C. Courtney Joyner, Screenwriter, Author, Film Historian

Joyner is a writer with more than 25 movie screenplays to his credit including The Offspring starring Vincent Price, and Prison, directed by Renny Harlin. His novels include the “Shotgun” Western series, and the adventure Nemo Rising. A film historian, Joyner has recorded commentaries and appeared in more than 150 Blu-ray special features. His latest nonfiction books are Western Portraits with Steve Carver and the upcoming Perspectives on Elmore Leonard.

I grew up in Philadelphia, and then outside of Pittsburgh, two cities I loved.

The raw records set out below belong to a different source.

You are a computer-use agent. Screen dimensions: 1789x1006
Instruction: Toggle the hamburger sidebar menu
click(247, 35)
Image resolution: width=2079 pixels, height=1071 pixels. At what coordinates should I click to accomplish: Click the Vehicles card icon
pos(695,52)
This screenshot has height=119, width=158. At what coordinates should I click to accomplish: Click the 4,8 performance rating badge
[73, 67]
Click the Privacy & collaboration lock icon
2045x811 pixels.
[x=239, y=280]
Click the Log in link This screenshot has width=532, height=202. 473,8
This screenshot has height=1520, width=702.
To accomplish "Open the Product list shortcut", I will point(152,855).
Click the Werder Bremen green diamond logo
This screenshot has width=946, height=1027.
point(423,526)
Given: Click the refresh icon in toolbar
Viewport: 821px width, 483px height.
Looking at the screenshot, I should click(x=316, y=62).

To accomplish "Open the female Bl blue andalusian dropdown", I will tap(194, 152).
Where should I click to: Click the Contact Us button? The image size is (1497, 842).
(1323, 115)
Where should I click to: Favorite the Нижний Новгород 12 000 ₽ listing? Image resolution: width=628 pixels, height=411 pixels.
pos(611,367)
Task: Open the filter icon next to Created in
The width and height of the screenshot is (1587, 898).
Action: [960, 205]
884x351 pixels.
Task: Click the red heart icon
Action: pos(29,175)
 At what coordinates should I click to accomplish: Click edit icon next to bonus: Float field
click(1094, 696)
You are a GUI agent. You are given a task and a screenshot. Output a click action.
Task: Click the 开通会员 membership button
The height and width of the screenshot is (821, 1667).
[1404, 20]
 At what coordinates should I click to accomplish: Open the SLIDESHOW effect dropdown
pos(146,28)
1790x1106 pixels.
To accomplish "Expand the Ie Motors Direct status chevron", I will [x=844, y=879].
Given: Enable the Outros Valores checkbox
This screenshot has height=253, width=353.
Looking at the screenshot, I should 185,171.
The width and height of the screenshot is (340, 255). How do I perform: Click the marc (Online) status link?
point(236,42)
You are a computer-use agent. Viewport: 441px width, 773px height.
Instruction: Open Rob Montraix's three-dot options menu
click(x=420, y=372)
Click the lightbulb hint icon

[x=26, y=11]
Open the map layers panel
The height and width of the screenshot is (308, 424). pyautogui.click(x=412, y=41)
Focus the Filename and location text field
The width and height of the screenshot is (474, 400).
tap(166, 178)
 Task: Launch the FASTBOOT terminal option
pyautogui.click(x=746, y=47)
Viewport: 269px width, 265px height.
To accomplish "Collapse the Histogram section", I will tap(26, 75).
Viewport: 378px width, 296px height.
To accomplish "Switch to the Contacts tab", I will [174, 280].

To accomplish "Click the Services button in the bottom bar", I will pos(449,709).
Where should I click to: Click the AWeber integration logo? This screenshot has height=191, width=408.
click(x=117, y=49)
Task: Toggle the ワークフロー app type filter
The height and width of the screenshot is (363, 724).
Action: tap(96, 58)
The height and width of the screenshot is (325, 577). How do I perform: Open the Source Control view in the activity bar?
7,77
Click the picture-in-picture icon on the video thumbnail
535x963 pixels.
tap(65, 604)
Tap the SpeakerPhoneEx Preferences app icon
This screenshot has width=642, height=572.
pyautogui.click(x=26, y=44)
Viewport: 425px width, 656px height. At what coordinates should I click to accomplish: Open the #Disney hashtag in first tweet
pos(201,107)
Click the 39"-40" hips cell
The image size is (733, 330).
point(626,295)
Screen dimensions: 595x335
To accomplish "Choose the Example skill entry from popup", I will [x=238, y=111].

But we always spent summers in the Carolinas, so I got to taste the North and the South every year.

My parents were amazingly tolerant of paperbacks, Aurora model kits and Famous Monsters.

Television was always about the movies for me; when Leone or Bond was on ABC Sunday Night, that was a big deal that meant staying up in your pajamas. And what would Saturdays be without Scream-In and Chiller Theater?

My first cowboy hero was Steve McQueen in Nevada Smith, the first Western I saw in a theater.

A great high school teacher told me not to be afraid of writing wild ideas.

The craft of screenwriting is a damn near impossible skill to master, but as soon as you finish one script, you always want to try again.

If I could have met John Ford, I would have asked him to take me on a tour of Monument Valley (probably with Wingate Smith).

Los Angeles is the most schizophrenic of cities. Corrupt and frustrating but also beautiful and wish-granting.

A Western TV series that always knocks me out is The Rifleman. The dynamic between Lucas and Mark is tremendous, and it’s a wonderful example of half-hour drama, now a lost art.

I love the intersection between Westerns, horror and science fiction on film and in literature. Matheson’s Gunsight Years is tremendous. In film, actors who constantly appeared in both were Lon Chaney and John Carradine—among hundreds of others. Directors like Andre DeToth and Don Siegel jumped between the genres. Everyone remembers Hawks produced The Thing, but let’s not forget that John Ford produced Mighty Joe Young.

A genius of cinema who never gets credit is Michael Curtiz. The man could literally do it all—from Mildred Pierce to The Commancheros—so how can he be labeled, and given his due?  

Sam Peckinpah was very kind to me, in his fashion. I was with him several times as just a college movie geek, and he welcomed me into his home and went out of his way to help me. I don’t know what I did to earn the privilege, but I’m so grateful that I did.

My favorite little-known Western may not be “little known,” but is certainly underappreciated: Henry Hathaway’s Rawhide. 

A Western is the only genre of literature or film that’s purely American, so if you create anything in the form, that American identity, and all that goes with it, is part of what you write.

The Searchers was like a door opening. If I hadn’t ridden with Ethan Edwards when I was 10 or 11, I never would have sought out My Darling Clementine, Wagon Master or Sergeant Rutledge. I was a little kid, but I had to see these Ford films. 

Working on location is the best; to be in a production trailer, burning through pages while an assistant director pounds on the door asking for the changes. And if you save the day with the script, ain’t nothing better.

John Huston remains an idol as a writer-director, and I got to shake his hand.

Two interviews I always wanted were John Wayne and Boris Karloff.

Writing fiction is hard as hell. Joyous when you finish but torturous to get there.

If I could have cast Janet Leigh in more Westerns, I would in a heartbeat, because she was so great in The Naked Spur.

A Western I wish I could have written: anything by Elmore Leonard.

Musso and Frank Grill still has the best martinis and the best chicken à la king. 

Old Hollywood is there but very well hidden. It’s a treasure hunt to find it.

Ben Johnson is the epitome of honesty on film. He was brilliantly, and simply, real.

What history has taught me is that there is still so much to learn and also so much to re-learn.